Returning to the flowchart of FIG. 2, after step S3, the receiving apparatus 1 performs control so as to stop the operations of the radio unit and path selection unit of the antenna branch having the smallest branch SIR (step S4), and the remaining two antennas. Continue operation by branch. In this state, the evaluation unit 17 evaluates again whether or not the BER of the decoded data string is equal to or less than a predetermined standard, and sends the result to the control unit 18. If the BER is below the reference (“YES” in step S5), the control unit 18 stops the operations of the radio unit and path selection unit of the antenna branch with the smaller branch SIR out of the remaining two antenna branches. Control (step S6). A broken line with an arrow from the control unit 18 of FIG. 1 to the radio unit and path selection unit of each antenna branch represents this control line.

Thereafter, the receiving apparatus 1 operates with one antenna branch.

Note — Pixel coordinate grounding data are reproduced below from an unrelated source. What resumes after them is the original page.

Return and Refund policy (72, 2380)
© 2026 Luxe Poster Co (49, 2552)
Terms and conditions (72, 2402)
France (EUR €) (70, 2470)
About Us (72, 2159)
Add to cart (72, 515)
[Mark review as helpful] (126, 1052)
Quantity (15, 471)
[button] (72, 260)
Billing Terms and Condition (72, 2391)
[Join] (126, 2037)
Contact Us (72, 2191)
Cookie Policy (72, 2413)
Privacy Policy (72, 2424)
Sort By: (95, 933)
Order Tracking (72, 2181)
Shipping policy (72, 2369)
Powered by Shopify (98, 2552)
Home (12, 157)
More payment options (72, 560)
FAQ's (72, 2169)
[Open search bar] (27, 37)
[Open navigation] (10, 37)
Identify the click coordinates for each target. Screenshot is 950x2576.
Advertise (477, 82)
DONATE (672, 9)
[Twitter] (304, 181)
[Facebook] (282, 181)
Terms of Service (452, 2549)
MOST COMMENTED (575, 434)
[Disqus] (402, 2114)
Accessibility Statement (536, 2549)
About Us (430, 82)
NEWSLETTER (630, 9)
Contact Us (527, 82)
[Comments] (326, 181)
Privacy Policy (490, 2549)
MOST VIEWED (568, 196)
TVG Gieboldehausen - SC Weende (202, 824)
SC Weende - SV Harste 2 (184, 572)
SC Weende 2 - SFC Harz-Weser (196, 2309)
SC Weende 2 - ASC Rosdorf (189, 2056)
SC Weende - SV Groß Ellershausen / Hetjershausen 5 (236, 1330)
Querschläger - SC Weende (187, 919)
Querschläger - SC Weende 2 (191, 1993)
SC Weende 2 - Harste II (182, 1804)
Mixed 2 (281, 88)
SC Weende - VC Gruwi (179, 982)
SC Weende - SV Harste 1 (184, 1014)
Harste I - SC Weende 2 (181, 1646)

In this state, the evaluation unit 17 continues to evaluate the BER of the decoded data string. If the BER is equal to or lower than the reference (“YES” in step S7), the operation state of the receiving device 1 by the antenna branch 1 is continued.

On the other hand, when the BER exceeds the reference in Step S2 (“NO” in Step S2), the control unit 18 continues the operation using the three antenna branches, and the evaluation unit 17 repeats the evaluation of the BER. Further, when the BER exceeds the reference in step S5 or step S7 (“NO” in step S5 or S7), the control unit 18 operates the radio unit and path selection unit of the antenna branch whose operation has been previously stopped. It returns to the state and shifts to the operation by all antenna branches (step S8). By doing so, it is possible to reduce the power consumption by reducing the number of antenna branches in the operating state if there is a margin while keeping the BER below the reference.

  In the first embodiment, the number of antenna branches is set to three. However, the number of antenna branches is not limited to this, and may be any number as long as it is two or more (this applies to the second and subsequent embodiments). Further, the stop or restart of the operation in step S4, S6 or S8 may be performed sequentially (step control) by dividing the wireless unit and the path selection unit (or at a more detailed configuration level) in time (step control). For example, in stopping the operation, the operation of the path selection unit is first stopped, and the operation of the wireless unit is stopped after a certain period of time. The operation of the path selection unit is resumed after elapse.) In this way, an increase in power consumption due to a transient current when the power is interrupted can be suppressed.

  In addition to the above operations, when the determination unit 16 performs soft determination on the demodulated symbol sequence, the soft determination level when the number of antenna branches in the operating state is reduced is adjusted (specifically, the soft determination level). Can be changed in inverse proportion to the number of antenna branches in the operating state). For example, in step S4 of FIG. 2, the control unit 18 instructs the determination unit 16 to set the soft decision level to two thirds of the value (when the number of antenna branches in the operation state is 3). . In step S6, an instruction is given to set the value to one third of the value when the number of antenna branches in the operating state is three. As a result, the number of antenna branches can be reduced and the antenna diversity effect can be compensated for.

According to the first embodiment of the present invention, it is possible to reduce power consumption while ensuring reception quality by reducing the number of antenna branches in an operating state while ensuring that the BER is below the reference.

  Hereinafter, Embodiment 2 of the present invention will be described with reference to FIGS. 4 and 5. FIG. 4 is a block diagram of a receiving apparatus according to Embodiment 2 of the present invention. When the receiving device 2 in FIG. 4 is compared with the receiving device 1 in FIG. 1, the evaluation unit 17 in FIG. 1 receives the decoded data string from the determination unit 16, whereas in FIG. The difference is that a demodulated symbol sequence is received. The other points are the same as in FIG.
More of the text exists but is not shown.